Of all the things to worry about... the Wookie has no pants.
This isn't independent of UA. DL's schedules are the same way.
Take ATL-AGS for example. There are about 26 different flight listings for the month of September. All due to variations in times for the same flight number on different days. Some flights operating only on certain days, etc.
Let's not even get into stations like TYS, GSP, or HPN that has 9E and EV on the route. Ex. HPN: 29 (to ATL alone).
N62NA From United States of America, joined Aug 2003, 4250 posts, RR: 6
Reply 5, posted (1 year 7 months 3 weeks 1 day 7 hours ago) and read 3017 times:
Quoting jsnww81 (Reply 1): As a timetable aficionado I was pretty bummed ten years ago when printed schedules vanished. PDF schedules were better than nothing, but now the US airlines have found a way to ruin even this small pleasure.

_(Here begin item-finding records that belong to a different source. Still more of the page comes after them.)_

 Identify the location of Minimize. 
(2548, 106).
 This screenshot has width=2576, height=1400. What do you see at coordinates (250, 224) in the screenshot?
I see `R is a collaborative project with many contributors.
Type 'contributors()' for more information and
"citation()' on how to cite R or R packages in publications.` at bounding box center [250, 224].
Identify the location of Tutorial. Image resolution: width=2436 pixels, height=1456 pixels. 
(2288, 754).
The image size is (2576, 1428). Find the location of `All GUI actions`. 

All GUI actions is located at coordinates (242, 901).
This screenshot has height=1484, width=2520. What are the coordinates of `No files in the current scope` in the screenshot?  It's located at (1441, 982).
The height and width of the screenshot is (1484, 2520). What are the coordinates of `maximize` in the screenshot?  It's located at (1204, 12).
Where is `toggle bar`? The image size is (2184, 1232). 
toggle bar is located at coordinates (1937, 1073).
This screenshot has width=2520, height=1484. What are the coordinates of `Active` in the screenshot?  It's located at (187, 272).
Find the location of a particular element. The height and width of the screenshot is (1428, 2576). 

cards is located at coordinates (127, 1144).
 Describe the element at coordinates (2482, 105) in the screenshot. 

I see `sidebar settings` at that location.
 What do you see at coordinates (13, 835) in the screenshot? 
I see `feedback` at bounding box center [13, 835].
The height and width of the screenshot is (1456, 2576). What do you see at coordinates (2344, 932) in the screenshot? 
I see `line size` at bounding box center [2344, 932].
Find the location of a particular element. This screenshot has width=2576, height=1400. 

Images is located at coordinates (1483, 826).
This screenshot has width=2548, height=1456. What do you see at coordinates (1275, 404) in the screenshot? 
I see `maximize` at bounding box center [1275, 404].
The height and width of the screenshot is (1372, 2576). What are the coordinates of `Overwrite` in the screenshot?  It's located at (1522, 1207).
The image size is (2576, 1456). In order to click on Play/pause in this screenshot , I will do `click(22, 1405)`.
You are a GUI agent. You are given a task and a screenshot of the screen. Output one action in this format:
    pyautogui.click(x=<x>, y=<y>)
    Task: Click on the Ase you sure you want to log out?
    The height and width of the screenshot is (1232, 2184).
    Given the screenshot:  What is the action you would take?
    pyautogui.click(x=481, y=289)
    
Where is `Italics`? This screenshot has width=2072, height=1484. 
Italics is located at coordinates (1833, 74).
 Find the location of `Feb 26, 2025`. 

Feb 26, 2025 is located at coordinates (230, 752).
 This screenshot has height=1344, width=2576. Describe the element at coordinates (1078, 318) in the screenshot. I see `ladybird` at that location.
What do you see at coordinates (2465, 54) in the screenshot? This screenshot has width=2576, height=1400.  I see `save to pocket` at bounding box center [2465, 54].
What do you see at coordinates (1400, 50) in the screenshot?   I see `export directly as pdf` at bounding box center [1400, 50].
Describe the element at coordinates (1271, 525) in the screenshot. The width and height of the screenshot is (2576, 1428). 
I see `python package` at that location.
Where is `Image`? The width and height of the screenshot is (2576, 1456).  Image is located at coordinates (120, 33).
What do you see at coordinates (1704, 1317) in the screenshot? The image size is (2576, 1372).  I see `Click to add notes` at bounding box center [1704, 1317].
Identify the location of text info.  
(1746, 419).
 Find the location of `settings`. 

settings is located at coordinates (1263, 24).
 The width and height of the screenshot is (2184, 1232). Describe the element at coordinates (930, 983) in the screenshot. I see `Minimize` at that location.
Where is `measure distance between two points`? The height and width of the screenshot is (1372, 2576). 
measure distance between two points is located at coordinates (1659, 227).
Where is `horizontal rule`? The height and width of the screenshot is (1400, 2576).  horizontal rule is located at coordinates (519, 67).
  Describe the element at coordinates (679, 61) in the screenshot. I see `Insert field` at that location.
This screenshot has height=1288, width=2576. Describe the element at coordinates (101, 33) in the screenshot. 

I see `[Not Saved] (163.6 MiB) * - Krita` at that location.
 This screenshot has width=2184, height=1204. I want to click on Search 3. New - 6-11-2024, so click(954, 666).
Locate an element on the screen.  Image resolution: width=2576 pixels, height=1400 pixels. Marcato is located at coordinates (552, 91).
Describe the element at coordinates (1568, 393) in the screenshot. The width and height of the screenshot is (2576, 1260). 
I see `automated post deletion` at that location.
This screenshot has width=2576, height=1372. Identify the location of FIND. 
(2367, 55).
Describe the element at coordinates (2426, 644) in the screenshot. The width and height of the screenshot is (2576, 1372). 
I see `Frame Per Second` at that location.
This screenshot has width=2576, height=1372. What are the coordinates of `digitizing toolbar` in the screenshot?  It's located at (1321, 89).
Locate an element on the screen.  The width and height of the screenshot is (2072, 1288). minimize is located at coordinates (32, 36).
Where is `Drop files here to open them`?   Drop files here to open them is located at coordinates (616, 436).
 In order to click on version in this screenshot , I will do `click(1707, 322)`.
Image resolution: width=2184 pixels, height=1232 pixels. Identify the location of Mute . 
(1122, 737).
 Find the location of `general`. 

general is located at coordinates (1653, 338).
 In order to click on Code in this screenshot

Fortunately, the Star Alliance downloadable timetable is still somewhat "traditional" - I don't even bother downloading the ridiculous PDF schedules anymore.
ABQopsHP From United States of America, joined May 2006, 848 posts, RR: 3
Reply 6, posted (1 year 7 months 3 weeks 1 day 6 hours ago) and read 2783 times:
This is only my guess. But since the DOT requires airlines to show on-time performance stats on regular schedules.I am guessing they are making constant changes to the times or flight numbers, in order to keep historical data down to a minimum on any one given flight that may have constant on-time issues. Do I make sense? Not sure I put it in the right words but, Im guessing you guys get the idea.